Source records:
● ● ● ●

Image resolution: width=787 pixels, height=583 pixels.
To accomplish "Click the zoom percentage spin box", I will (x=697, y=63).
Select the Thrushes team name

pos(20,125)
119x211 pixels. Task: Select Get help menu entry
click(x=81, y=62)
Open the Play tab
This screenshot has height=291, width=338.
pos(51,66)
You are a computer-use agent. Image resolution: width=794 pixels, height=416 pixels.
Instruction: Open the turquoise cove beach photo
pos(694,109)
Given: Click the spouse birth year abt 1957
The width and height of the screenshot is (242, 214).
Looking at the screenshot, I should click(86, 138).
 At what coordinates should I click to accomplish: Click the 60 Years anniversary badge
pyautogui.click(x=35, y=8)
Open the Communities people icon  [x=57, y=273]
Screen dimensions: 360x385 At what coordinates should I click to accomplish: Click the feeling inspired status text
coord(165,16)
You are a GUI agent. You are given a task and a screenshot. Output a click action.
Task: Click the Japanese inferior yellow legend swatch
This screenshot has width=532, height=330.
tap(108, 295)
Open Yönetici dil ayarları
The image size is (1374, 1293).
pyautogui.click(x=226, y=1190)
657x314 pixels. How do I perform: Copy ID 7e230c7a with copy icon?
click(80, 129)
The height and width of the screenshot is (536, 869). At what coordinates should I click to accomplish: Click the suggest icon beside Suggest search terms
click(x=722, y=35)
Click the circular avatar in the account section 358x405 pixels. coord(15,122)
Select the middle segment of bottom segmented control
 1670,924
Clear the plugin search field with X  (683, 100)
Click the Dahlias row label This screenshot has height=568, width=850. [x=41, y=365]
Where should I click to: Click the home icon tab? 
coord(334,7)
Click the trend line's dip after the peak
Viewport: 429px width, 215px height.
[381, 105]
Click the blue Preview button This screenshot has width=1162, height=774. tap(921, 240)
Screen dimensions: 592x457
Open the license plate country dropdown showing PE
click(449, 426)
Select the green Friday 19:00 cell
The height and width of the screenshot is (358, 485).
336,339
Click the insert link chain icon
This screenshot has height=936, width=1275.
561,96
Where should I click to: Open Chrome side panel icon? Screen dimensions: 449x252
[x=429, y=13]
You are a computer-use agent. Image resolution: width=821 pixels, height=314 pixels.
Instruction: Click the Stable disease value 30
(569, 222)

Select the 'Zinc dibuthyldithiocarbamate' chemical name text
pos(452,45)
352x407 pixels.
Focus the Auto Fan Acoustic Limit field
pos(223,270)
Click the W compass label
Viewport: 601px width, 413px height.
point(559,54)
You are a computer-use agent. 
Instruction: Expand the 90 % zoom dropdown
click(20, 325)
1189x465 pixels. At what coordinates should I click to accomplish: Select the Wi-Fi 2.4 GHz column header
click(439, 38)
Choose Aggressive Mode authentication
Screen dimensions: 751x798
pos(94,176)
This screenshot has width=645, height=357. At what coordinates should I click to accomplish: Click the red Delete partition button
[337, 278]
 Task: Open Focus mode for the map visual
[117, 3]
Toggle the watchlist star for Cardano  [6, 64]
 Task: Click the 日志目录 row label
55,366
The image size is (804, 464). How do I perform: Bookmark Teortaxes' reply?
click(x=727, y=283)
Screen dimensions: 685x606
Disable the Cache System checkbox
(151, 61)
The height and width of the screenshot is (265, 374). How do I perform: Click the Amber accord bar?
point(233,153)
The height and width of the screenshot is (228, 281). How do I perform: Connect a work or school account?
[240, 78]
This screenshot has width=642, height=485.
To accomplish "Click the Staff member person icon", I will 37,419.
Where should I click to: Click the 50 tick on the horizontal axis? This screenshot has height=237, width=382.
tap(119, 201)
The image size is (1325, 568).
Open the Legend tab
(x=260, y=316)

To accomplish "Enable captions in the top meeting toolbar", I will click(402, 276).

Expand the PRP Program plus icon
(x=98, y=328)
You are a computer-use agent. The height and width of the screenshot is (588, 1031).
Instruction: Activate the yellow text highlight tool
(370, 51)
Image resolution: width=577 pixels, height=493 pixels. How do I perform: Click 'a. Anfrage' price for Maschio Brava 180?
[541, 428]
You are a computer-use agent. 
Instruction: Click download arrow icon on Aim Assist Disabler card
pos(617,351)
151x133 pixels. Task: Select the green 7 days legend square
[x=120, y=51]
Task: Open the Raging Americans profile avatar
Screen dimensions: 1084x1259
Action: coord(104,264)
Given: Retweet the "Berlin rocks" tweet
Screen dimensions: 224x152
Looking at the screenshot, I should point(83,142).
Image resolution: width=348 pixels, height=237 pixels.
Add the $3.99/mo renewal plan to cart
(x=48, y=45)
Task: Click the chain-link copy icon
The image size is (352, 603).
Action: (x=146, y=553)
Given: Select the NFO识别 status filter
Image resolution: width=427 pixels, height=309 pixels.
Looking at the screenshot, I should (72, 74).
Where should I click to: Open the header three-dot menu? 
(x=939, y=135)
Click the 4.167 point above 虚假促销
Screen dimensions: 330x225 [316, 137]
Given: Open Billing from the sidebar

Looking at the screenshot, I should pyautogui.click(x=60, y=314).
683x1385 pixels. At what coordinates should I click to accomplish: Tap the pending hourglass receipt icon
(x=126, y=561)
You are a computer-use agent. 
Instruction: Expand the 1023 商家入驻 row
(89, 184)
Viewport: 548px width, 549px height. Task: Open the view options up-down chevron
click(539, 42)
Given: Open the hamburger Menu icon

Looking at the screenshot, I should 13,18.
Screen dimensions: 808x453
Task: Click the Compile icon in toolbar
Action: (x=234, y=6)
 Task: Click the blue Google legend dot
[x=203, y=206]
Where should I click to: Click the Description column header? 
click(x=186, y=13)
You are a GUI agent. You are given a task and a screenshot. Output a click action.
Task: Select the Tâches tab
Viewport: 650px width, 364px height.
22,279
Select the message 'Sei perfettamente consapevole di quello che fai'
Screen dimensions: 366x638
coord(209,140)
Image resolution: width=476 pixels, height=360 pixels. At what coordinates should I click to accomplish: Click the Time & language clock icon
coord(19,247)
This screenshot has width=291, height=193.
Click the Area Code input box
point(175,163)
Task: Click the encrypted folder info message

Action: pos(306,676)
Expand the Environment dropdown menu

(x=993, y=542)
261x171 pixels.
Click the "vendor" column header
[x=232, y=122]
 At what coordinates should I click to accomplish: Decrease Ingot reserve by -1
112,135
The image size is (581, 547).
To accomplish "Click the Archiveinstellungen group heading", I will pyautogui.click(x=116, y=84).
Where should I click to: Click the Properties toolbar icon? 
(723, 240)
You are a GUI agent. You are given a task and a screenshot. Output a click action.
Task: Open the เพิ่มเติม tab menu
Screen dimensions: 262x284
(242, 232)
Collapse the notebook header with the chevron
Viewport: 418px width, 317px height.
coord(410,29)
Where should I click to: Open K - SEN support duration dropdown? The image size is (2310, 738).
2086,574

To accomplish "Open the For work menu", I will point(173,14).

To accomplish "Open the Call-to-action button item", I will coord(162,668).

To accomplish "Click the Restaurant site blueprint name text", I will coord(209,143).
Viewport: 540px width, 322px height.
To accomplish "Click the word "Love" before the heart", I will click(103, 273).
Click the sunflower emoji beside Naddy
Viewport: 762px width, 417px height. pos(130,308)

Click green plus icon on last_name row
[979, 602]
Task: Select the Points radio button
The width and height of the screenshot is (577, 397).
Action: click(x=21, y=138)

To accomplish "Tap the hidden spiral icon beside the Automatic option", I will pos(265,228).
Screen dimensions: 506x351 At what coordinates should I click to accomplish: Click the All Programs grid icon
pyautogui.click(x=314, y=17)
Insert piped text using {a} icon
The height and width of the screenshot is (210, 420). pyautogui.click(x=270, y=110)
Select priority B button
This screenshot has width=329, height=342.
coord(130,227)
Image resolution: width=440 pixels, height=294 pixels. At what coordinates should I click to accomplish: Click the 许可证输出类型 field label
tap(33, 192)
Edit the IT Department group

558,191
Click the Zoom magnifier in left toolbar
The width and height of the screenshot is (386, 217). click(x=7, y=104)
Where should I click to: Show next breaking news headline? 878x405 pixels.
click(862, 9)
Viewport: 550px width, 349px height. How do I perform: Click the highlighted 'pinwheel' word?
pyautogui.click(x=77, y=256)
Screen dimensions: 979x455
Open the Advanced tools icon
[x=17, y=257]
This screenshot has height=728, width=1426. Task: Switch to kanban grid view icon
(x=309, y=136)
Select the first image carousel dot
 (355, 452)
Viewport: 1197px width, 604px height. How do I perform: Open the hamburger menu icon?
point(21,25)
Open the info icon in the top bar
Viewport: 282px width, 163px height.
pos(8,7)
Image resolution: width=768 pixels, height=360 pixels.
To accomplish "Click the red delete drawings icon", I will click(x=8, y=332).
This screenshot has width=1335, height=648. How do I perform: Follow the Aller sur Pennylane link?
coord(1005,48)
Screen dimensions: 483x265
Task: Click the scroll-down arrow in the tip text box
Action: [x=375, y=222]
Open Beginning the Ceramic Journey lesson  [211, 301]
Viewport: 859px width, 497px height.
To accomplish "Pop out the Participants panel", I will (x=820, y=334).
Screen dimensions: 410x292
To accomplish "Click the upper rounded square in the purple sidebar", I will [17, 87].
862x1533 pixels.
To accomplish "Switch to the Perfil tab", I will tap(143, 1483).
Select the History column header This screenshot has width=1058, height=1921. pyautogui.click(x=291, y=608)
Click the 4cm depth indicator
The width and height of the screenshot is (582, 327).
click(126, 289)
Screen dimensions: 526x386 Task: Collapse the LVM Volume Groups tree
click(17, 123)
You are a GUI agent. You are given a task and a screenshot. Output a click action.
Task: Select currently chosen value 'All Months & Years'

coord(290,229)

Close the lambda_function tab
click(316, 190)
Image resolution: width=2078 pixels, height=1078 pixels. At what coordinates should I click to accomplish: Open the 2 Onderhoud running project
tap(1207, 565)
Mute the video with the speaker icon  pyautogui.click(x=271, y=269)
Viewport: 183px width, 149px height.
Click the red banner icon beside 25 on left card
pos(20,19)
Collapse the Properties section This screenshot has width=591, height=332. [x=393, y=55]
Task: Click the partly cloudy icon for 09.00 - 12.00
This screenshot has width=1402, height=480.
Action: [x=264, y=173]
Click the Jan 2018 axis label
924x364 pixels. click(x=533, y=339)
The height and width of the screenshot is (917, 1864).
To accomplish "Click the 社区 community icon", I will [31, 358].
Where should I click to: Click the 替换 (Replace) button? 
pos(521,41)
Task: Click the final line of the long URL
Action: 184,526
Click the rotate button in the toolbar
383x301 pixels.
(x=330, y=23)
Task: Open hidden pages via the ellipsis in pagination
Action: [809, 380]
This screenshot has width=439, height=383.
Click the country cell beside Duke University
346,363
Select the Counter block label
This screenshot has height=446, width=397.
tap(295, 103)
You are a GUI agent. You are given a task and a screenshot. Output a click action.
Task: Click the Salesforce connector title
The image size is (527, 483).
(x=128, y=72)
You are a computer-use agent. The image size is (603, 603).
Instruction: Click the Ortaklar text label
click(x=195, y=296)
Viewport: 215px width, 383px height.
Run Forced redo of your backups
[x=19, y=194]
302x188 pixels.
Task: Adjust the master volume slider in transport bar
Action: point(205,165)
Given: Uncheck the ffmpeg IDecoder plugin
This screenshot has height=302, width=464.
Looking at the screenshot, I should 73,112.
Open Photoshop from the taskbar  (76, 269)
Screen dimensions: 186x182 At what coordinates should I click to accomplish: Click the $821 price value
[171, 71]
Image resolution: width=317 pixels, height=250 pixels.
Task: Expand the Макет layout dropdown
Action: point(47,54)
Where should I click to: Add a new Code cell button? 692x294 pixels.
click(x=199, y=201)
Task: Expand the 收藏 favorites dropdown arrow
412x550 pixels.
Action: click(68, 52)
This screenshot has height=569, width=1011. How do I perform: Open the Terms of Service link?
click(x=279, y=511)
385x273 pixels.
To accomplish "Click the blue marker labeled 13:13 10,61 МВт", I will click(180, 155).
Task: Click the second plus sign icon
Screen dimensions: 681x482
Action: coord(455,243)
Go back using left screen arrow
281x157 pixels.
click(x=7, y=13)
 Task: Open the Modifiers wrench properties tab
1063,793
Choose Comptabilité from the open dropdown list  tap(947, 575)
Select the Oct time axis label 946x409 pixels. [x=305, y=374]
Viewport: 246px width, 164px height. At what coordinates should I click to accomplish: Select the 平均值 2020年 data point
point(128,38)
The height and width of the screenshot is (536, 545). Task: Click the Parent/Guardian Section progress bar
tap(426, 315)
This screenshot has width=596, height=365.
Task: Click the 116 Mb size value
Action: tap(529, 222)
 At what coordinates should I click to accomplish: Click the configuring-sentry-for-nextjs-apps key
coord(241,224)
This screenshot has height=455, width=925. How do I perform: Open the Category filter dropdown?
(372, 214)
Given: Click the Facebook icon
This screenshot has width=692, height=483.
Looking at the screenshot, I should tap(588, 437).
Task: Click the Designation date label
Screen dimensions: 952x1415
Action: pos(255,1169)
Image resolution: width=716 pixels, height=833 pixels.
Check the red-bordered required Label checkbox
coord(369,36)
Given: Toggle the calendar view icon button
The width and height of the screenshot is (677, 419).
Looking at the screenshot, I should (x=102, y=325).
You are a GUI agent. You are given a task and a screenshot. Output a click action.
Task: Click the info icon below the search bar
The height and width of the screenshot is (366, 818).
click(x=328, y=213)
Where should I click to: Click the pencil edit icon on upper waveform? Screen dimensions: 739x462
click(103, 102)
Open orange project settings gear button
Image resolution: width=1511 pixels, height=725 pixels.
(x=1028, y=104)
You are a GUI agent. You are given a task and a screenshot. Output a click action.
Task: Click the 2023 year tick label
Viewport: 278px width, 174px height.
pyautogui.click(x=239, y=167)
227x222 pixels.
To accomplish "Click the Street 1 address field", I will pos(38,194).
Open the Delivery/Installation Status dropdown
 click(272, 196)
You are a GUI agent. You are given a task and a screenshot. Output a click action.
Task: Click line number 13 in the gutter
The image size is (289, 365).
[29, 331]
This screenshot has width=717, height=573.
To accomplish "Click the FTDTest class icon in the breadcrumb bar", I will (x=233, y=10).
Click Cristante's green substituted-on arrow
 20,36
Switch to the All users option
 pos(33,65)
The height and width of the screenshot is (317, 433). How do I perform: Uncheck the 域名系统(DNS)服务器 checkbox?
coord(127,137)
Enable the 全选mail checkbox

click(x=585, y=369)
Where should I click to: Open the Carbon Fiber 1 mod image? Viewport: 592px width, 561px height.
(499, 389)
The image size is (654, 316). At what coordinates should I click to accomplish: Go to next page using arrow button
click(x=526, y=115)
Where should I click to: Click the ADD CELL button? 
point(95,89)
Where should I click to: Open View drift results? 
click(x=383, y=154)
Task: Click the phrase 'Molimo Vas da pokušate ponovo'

● ● ● ●

WHAT IS REQUIRED ▸ In the records above, collect each line with "avatar".

PROBLEM SOLUTION ▸
Click the circular avatar in the account section 358x405 pixels. coord(15,122)
Task: Open the Raging Americans profile avatar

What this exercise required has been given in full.